Jean-Sebastien Giguere made 35 saves for his third straight shutout and Paul Kariya scored twice as Anaheim beat the Minnesota Wild 4-0 Wednesday for a 3-0 lead in the Western Conference finals.
The Ducks, a stunning 11-2 in the playoffs, can sweep Minnesota with a victory Friday in Anaheim.
PHOTO: REUTERS
Playing in his first postseason, Giguere extended his sensational run by becoming the first goaltender in modern league history to record three consecutive shutouts in the next-to-last round of the playoffs.
The 25-year-old goaltender's scoreless streak reached 213 minutes, 17 seconds, going back to the third period of the Ducks' clinching Game 6 victory over Dallas.
The playoff record is 248:32 by Detroit's Normie Smith way back in 1936.
Giguere, who has four shutouts in the playoffs, has stopped 98 Minnesota shots in the conference finals. He became the first goalie to open a series with three straight shutouts since Toronto's Frank McCool against Detroit in 1945.
In Anaheim's first one-sided win of the postseason, Steve Rucchin scored 4:59 into the game, then the Ducks took control with a three-goal flurry in the second period.
Minnesota coach Jacques Lemaire, who has alternated goaltenders through the playoffs, pulled Dwayne Roloson after the Ducks scored their third goal.

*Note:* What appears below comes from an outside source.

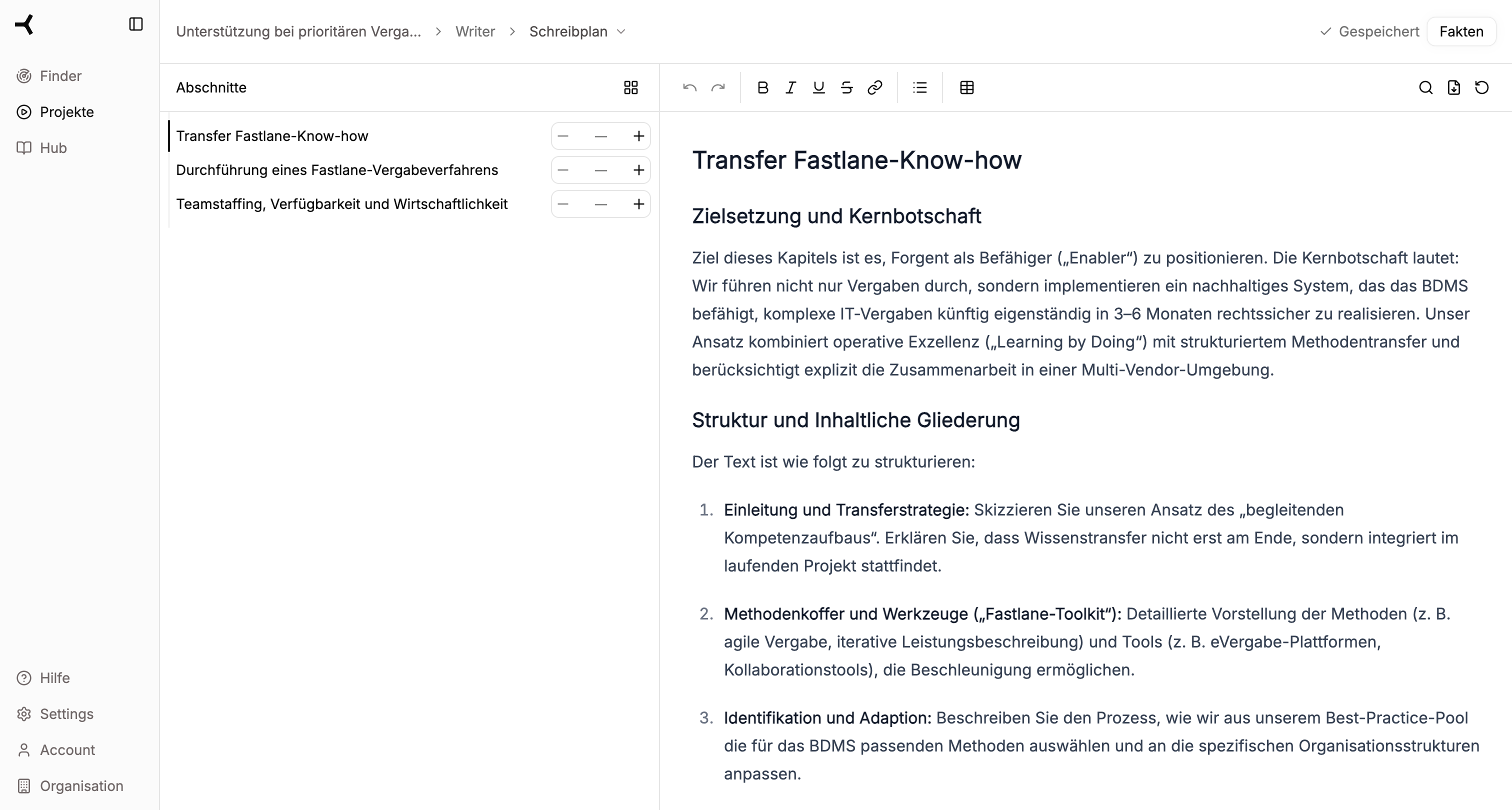
Task: Switch Abschnitte panel to grid view
Action: pyautogui.click(x=630, y=88)
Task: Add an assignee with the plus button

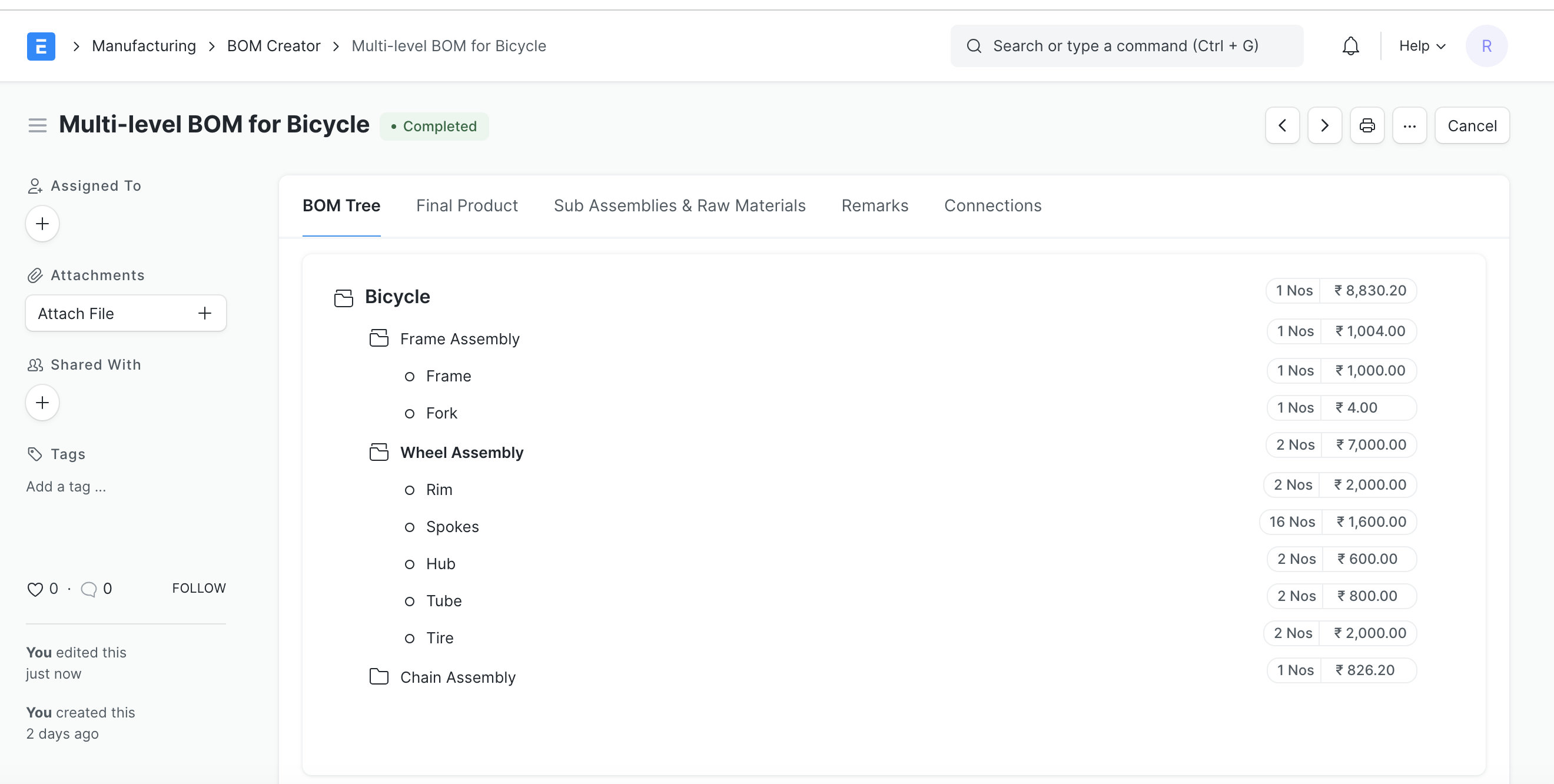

Manny Fernandez gave up another goal shortly afterward.
Roloson allowed three goals while facing 16 shots.
Kariya made it 2-0 with his slap shot from the slot after Adam Oates fed him a perfect pass from behind the net. Stanislav Chistov scored four minutes later when he wristed a back-hander past Roloson.

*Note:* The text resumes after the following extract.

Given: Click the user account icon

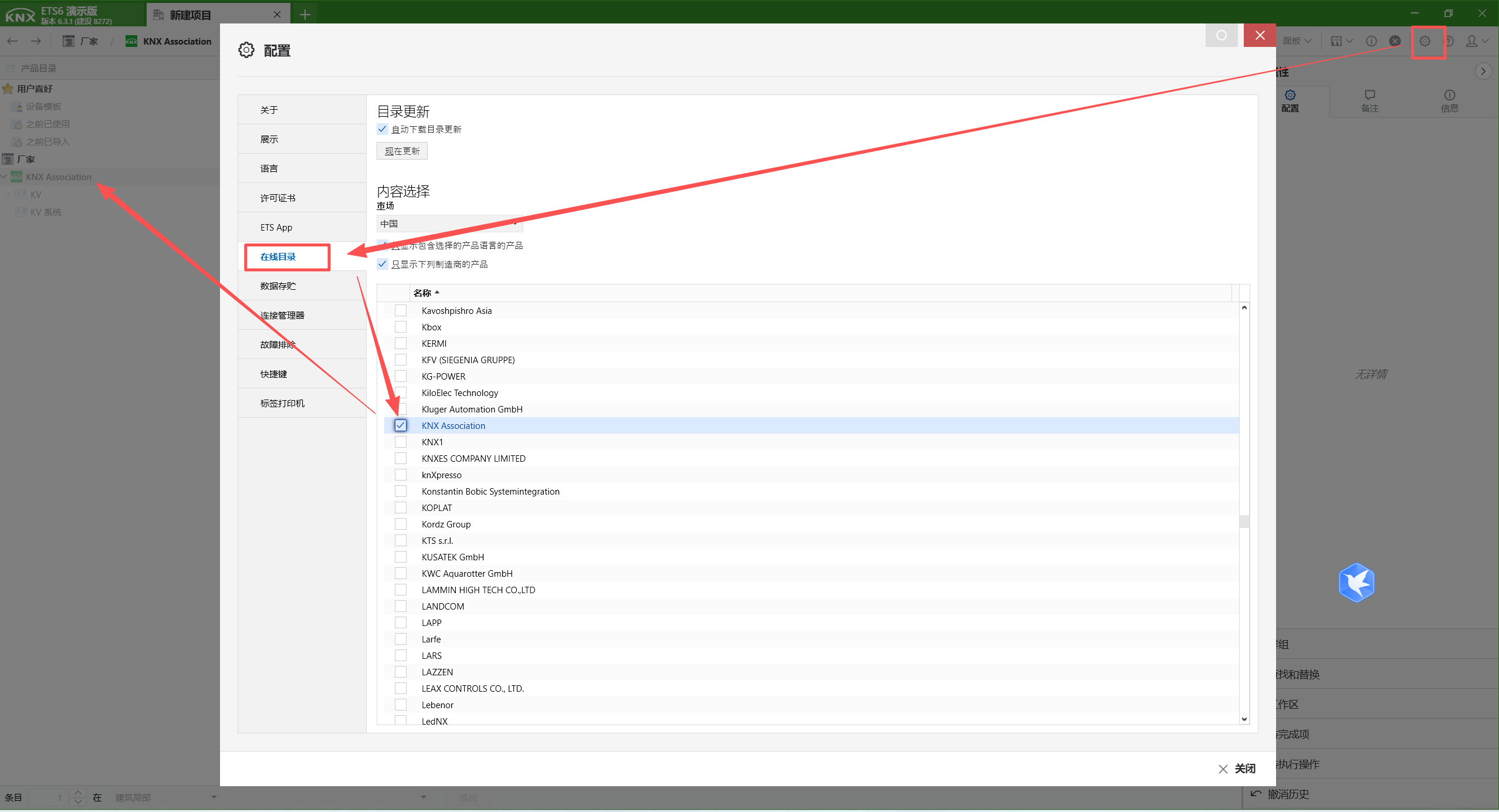Looking at the screenshot, I should pyautogui.click(x=1471, y=41).
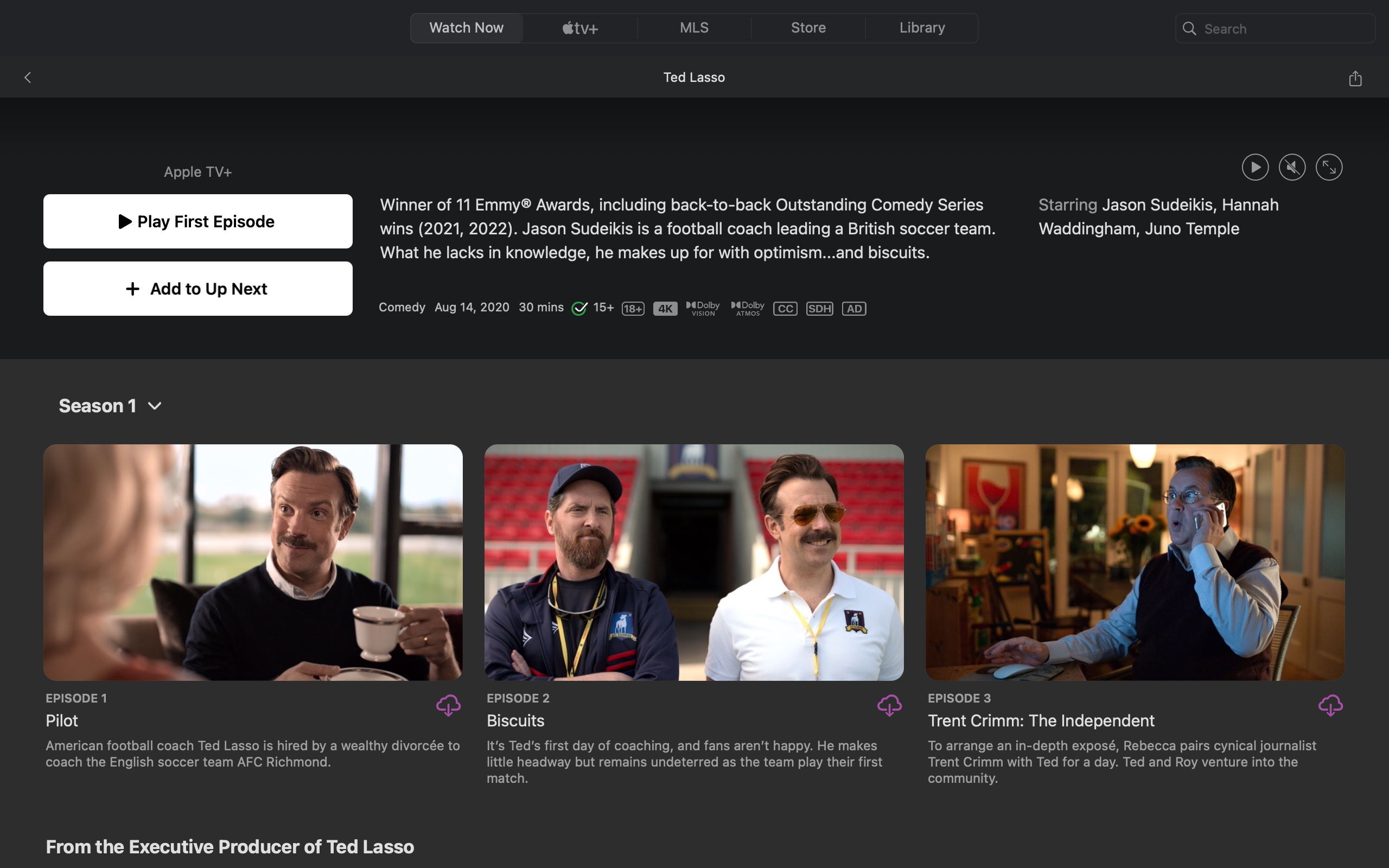
Task: Go back using the chevron arrow
Action: coord(28,78)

Kariya scored his second goal of the game and team-high fifth of the playoffs just 1:35 later with a baseball-like swing after the puck bounced off Fernandez's pads into the air just to the goalie's left.

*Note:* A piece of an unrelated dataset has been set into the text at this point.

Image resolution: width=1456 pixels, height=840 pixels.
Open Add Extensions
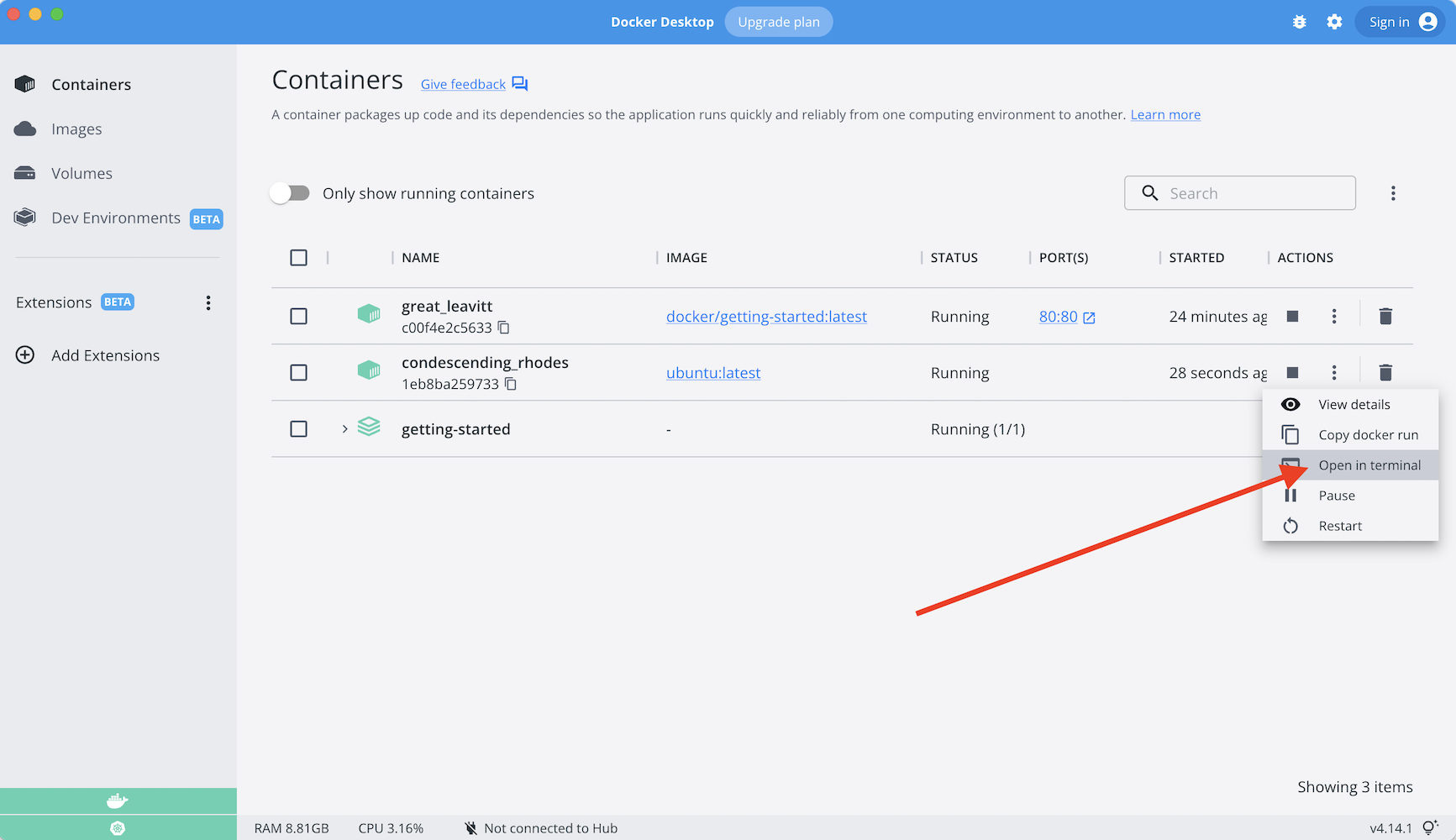[105, 354]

Officials reviewed the play and determined Kariya's stick was not above the crossbar.
Oates and Petr Sykora assisted on both of Kariya's goals.
Only two teams have come back from a 3-0 deficit to win a playoff series: The 1975 New York Islanders rallied to beat Pittsburgh in the quarterfinals, and the 1942 Toronto Maple Leafs came back to beat Detroit in the Stanley Cup finals.